「『外国人』の中では安定的な地位にすぎない」
橋下徹氏が言うように、もし在日韓国人らの特別永住者制度を止めたとしたら、どうなるのだろうか。
入管特例法の第20~23条などによると、特別永住者らは、内乱といった重大な犯罪をしない限りは、国外退去を強制されない。また、再入国では、顔写真や指紋による審査を受けなくてもいい。その子供についても、特別永住を申請すれば許可されることになっている。
これに対し、在日韓国人らが一般永住者になれば、1年を超える実刑確定で国外退去になり、顔写真や指紋による再入国審査を受ける。さらに、その子供については、審査によっては、一般永住を許可されないこともありうる。
このように厳しくなれば、在日韓国人らには、日本に帰化したり、韓国に戻ったりするケースが増えてくるのだろうか。
法務省の在留管理業務室では、特別永住者制度廃止による影響について、「橋下氏がどのような考え方で言われたのか分からないですし、こちらではなんとも言えません」と取材に答えた。

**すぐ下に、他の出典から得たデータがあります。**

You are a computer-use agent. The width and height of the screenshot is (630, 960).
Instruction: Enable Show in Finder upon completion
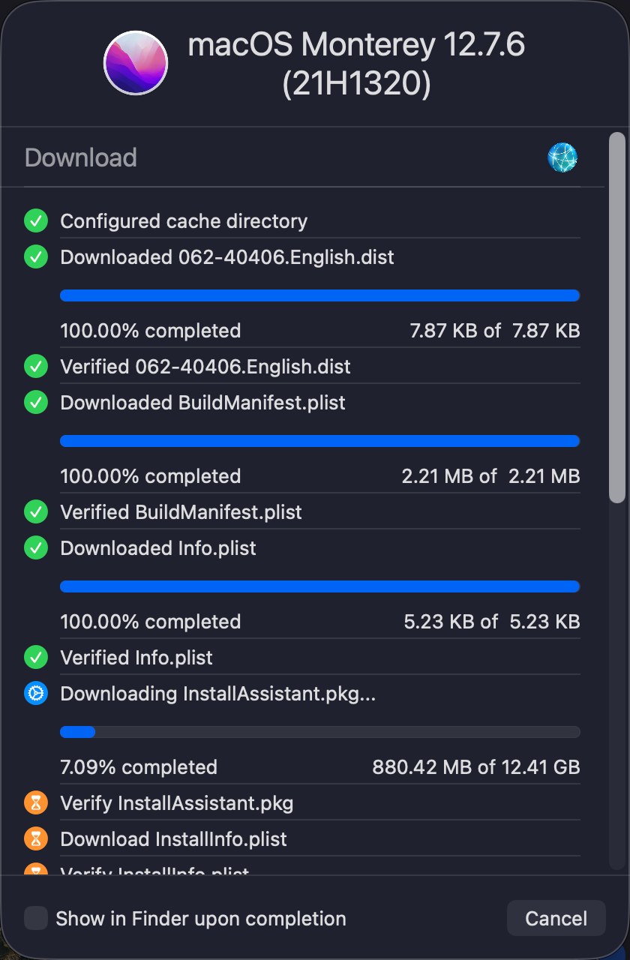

特別扱いがヘイトスピーチなどを生むという橋下氏の主張に、異論も出ている。関西学院大学社会学部の金明秀(キム・ミョンス)教授は、言論サイト「シノドス」上で、「特別永住資格は『在日特権』か?」とのタイトルで長文を載せた。そこでは、「特別法とは、一般法ではとらえきれない例外的な問題を扱う法律を指す言葉であり、『特権』とは何の関係もない」「あくまで『外国人』の中では比較的安定的な地位であるということにすぎない」と主張している。